Another use case: Items imported from other systems (e.g. Zotero) have many overlapping tags, such as “History, 20th Century”, “history”, “History / World”. In practice, this creates graphs that look like this
b9656e9b3e780e5655a9f13e72ce81791f850e56_2_610x4991
and is practically unusable, the recommended solution being to just delete the tags (and discard the information contained in the tags).

A much better solution would be to create your own hierarchy, and then tell Logseq where the existing tags fit into your hierarchy. For example, I could search for all tags containing “history”, and place them under my history hierarchy.
This will automatically categorize all of the imported data without needing to edit any of the pages. Later, as my organizational system changes, I can move the tags around or create other hierarchies that fit my workflow.

1 Like

Yes, I got the use case, but what you are asking for is assigning some properties to tags so that they form a hierarchy i.e. one tag has some other tags as child. And someone mentioned “polyhierarchies” or something like that because some tags may belong to different hierarchies.

I’m saying this is already possible since tags are pages and pages can have properties with the syntax:

property-name:: something, [[Page A]], URL, whatever

So you can already structure those polyhierarchies but you don’t have the UI/UX to query and display them in an efficient manner.

I.e. you can use {{query }} syntax to list pages that have certain properties but it’s not iterative, you can’t make it display

* Page A
   * Page B
        * Page C
   * Page D

when these pages are linked together by a property you define, for example “extends”, “extended-by”, “generalizes” or whatever name you want to give to each of the polyhierarchies you need.

If you don’t want to display an indented list but a graph it doesn’t matter, it’s still an UI/UX issue; no need (from what I can tell) to extends Logseq data structures.

Is it clear what I mean?

2 Likes

SKOS items can have notes, which can contain images.

@alex0 I get it, I didn’t think about tags as pages.
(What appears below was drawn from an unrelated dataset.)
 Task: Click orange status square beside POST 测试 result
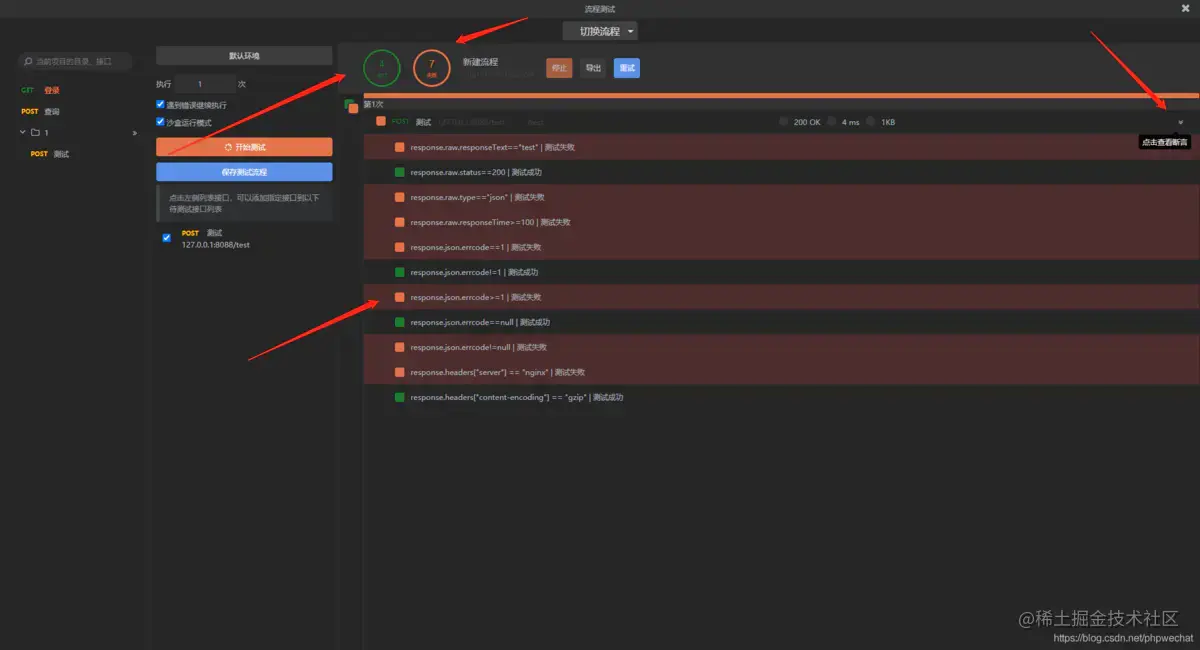[x=381, y=122]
User interface would then pull all the relationships out of the individual pages and make them editable.

2 Likes

This is so cool @alex0 ! If it’s already possible to specify the properties we need, we’d benefit from a standard way of doing it, so we can enjoy all the benefits of the large feature request @gax was drafting. Also, an SKOS-properties standard in Logseq would be a draw for many people.
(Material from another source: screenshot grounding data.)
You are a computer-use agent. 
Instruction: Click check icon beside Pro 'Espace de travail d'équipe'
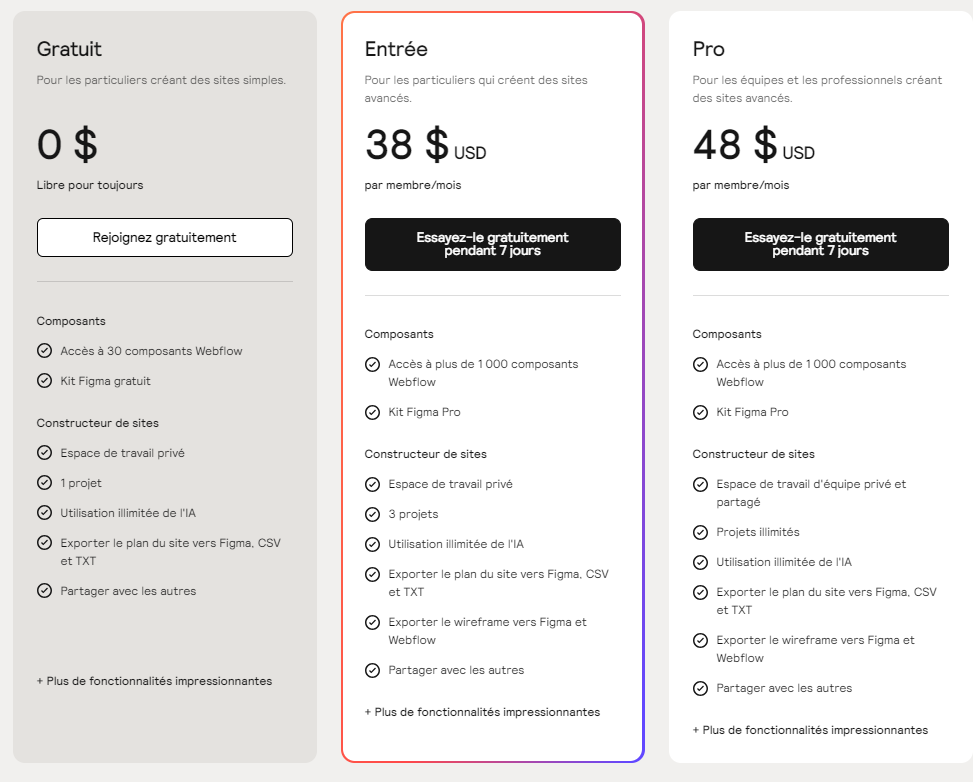pyautogui.click(x=700, y=484)
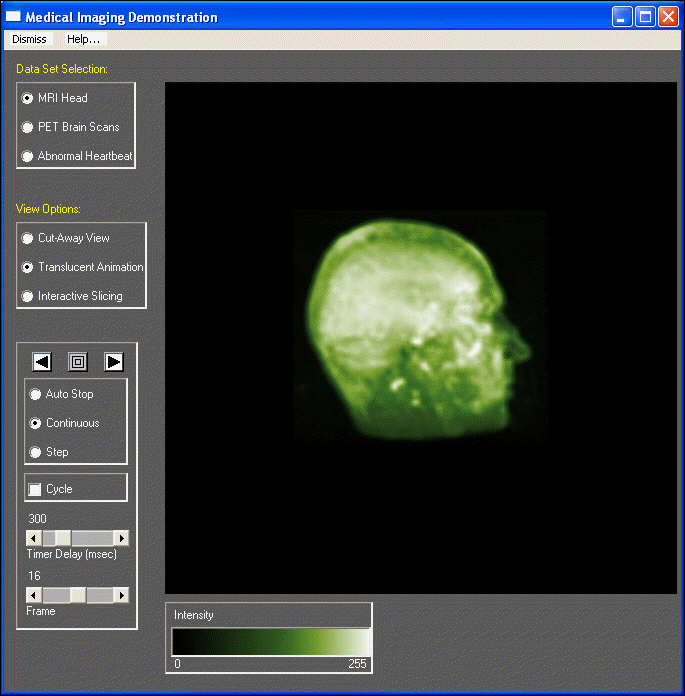Open the Dismiss menu
Image resolution: width=685 pixels, height=696 pixels.
click(29, 39)
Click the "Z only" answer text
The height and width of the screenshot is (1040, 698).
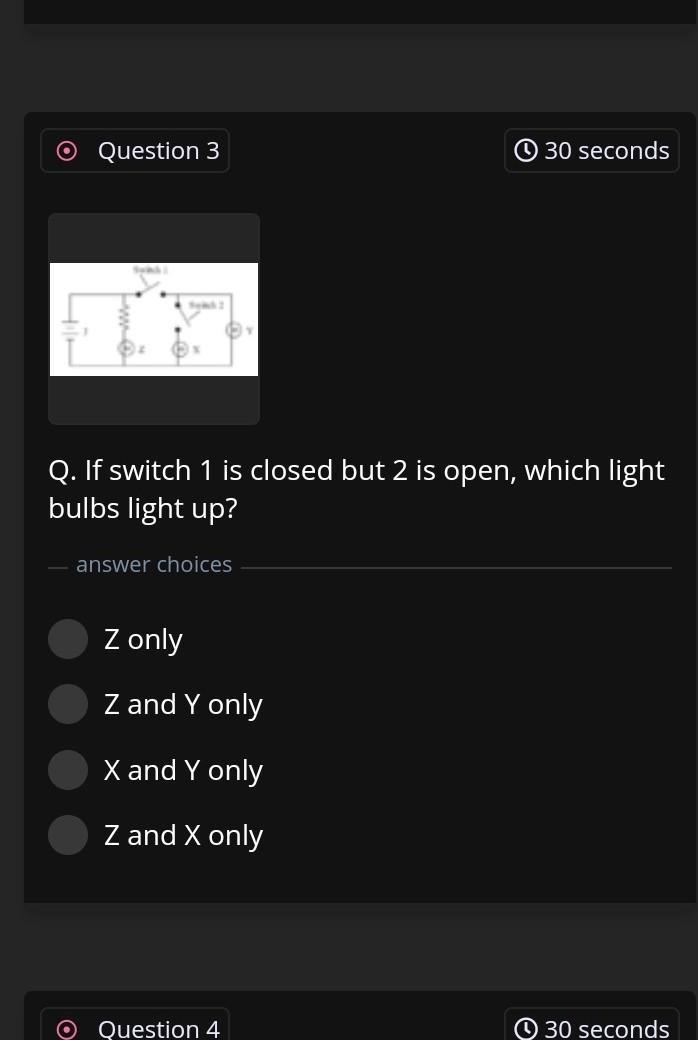coord(143,640)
And of course, people not interested in this could ignore the whole thing.

1 Like

I’ve created a feature request: Knowledge Management for Tags / Tag Hierarchies

2 Likes

Hey @pvb, I just checked out Trillium and I agree!

  • a) it beautifully handles a tree-based organization with the ability to access clones of a note of on different branches in the tree
  • b) it sucks that it’s implemented in sqlite. Logseq achieves a better separation of data from behaviour.
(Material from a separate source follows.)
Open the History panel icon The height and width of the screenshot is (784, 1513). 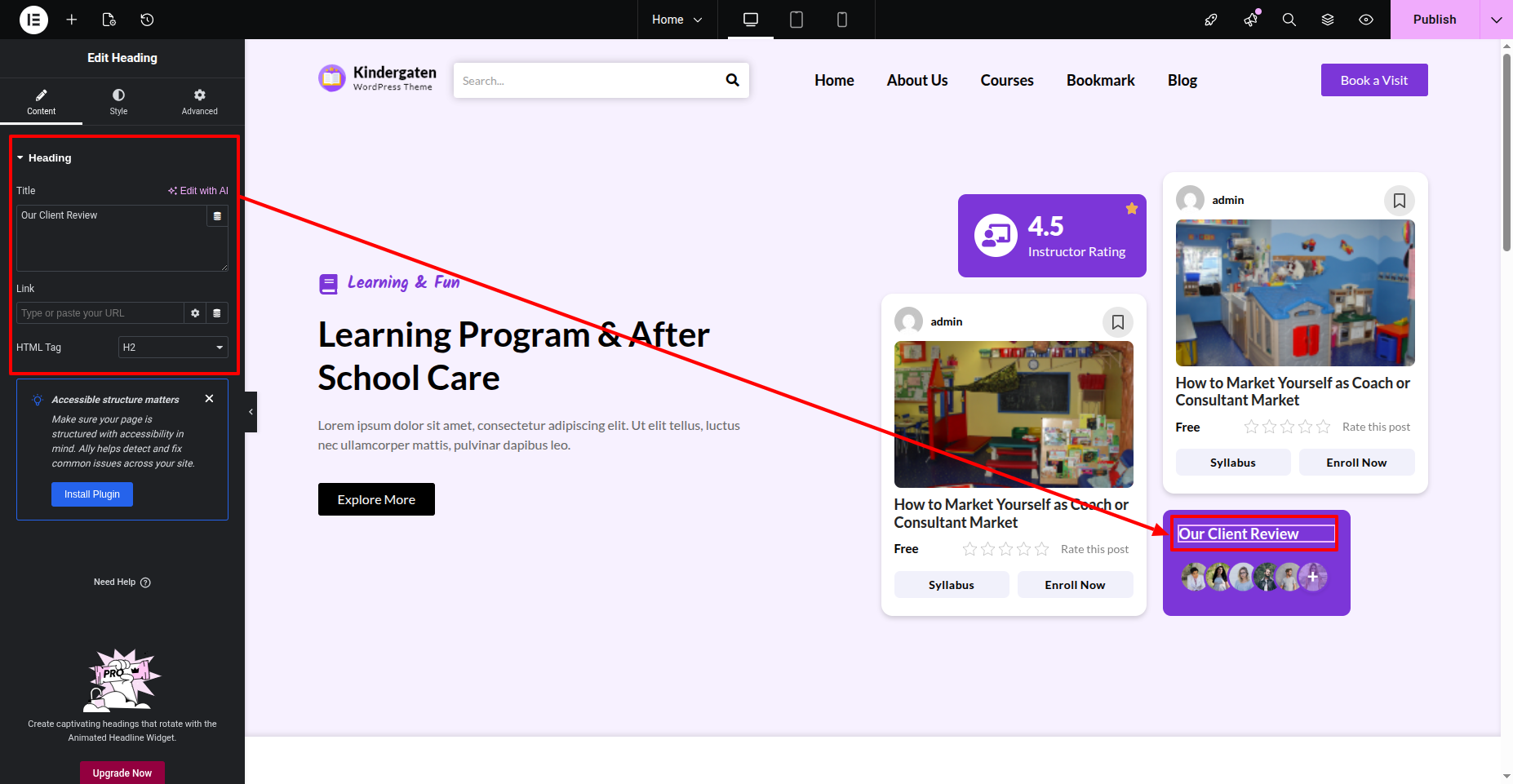[147, 20]
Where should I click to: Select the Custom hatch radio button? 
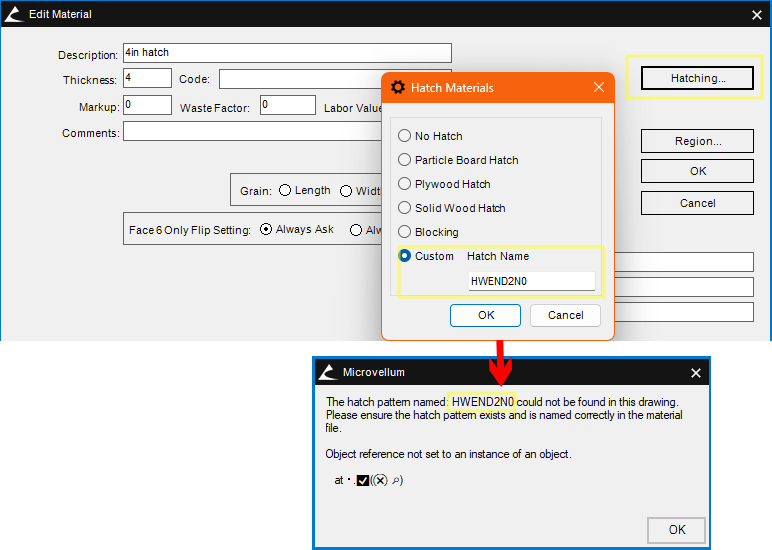tap(405, 256)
Also, even though I’ve been pushing hard for a more hierarchical way to traverse my graph, Trillium seems a bit too rigidly hierarchical. What I really want is a flexible graph, with lots of ways to traverse it - including a tree-constrained manner of doing it for content that is naturally connected that way.

I only want to put info into tree format that is helpfully organized that way. I don’t want to be prevented from doing that, but I don’t want to be forced to do it either.

@gax I see there is talk about simplifying the feature request.

It’s funny because here I see a feature request being tweeted out that your ideas would support. It’s exemplified without explanation.

I guess it’s better to post more full ideas in the general discussions area, and very simple concrete things in Feature Requests

This is a great idea and fairly straightforward. I am not sure how much text is required to calculate a meaningful similarity metric. It would work really well for scientific documents, though.

I am not very familiar with this, but I have seen some work on automatic concept hierarchy generation.
It might be possible, given a large enough collection, to automatically create yet another type of hierarchy at the tag level.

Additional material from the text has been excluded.